* _Objectif 1_:
Recopiez à l'identique les lignes des enregistrements, depuis la ligne contenant "Select the seedling plant liker avatar" jusqu'à la fin des enregistrements, ces deux bornes comprises.

FRANCE - AFRIQUE : L’Afrique sur un plateau !

Le plateau de Millevaches, la culture et l’Afrique...

Une exposition d’artistes contemporains africains dans une région française marquée par son environnement étonnant et son histoire politique d’hier et d’aujourd’hui...

1er avril 2012 - par Arnaud Galy 
Ousmane Sow et les photographes maliens... au CAC de Meymac. - © Arnaud Galy
Ousmane Sow et les photographes maliens... au CAC de Meymac.
© Arnaud Galy

L’Afrique sur un plateau !

Le Centre d’Art Contemporain de Meymac accueille, jusqu’au 17 juin, une exposition intitulée "AFRICA AFRICA". Un événement inclus dans l’ensemble des initiatives du Festival « les Printemps de Haute-Corrèze » dont le thème pour 2012 est « Afrique, du Cap à Gao  » ! Le plateau de Millevaches et la Corrèze restent fidèles à leur esprit d’ouverture sur l’ailleurs. Une excellente nouvelle !

* _Objectif 2_:
D'après l'extrait sur l'exposition de Meymac, jusqu'à quelle date le Centre d'Art Contemporain accueille-t-il « AFRICA AFRICA » ?

* _Données affichées_:

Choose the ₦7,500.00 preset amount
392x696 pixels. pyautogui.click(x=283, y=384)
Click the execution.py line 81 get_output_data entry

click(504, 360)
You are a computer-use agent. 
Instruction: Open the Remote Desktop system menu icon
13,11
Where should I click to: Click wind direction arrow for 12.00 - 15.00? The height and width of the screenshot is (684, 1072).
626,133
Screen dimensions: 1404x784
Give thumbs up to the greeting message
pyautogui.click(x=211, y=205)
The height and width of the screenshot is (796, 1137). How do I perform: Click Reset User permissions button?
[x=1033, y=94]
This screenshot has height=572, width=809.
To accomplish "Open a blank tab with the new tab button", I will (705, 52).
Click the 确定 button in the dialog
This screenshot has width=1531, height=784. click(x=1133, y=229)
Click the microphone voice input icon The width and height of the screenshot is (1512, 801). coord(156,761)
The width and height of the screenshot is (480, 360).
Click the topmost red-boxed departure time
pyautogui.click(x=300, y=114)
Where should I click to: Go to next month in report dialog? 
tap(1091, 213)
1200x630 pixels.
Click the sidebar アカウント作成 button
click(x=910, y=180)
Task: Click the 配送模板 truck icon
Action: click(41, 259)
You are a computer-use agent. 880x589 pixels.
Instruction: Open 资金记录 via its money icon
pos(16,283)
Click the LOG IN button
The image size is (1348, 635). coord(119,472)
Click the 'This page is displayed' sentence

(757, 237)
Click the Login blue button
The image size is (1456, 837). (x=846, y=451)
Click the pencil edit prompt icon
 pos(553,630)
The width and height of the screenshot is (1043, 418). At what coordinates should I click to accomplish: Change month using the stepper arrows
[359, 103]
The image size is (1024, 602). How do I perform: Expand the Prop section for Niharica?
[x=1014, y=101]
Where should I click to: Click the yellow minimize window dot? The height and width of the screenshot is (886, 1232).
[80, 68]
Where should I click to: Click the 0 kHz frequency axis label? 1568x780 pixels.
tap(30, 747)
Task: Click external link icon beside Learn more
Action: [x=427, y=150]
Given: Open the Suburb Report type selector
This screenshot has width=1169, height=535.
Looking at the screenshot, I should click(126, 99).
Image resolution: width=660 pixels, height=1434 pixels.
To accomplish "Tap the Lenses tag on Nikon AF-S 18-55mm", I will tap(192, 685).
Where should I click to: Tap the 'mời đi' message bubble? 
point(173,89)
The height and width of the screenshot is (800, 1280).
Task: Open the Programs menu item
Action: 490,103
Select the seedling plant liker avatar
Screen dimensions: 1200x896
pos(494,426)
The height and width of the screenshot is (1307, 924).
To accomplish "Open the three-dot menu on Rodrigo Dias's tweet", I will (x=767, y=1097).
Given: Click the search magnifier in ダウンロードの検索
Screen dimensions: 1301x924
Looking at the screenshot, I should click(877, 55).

* _Réponse correcte 1_:
Select the seedling plant liker avatar
Screen dimensions: 1200x896
pos(494,426)
The height and width of the screenshot is (1307, 924).
To accomplish "Open the three-dot menu on Rodrigo Dias's tweet", I will (x=767, y=1097).
Given: Click the search magnifier in ダウンロードの検索
Screen dimensions: 1301x924
Looking at the screenshot, I should click(877, 55).

* _Réponse correcte 2_:
Jusqu'au 17 juin.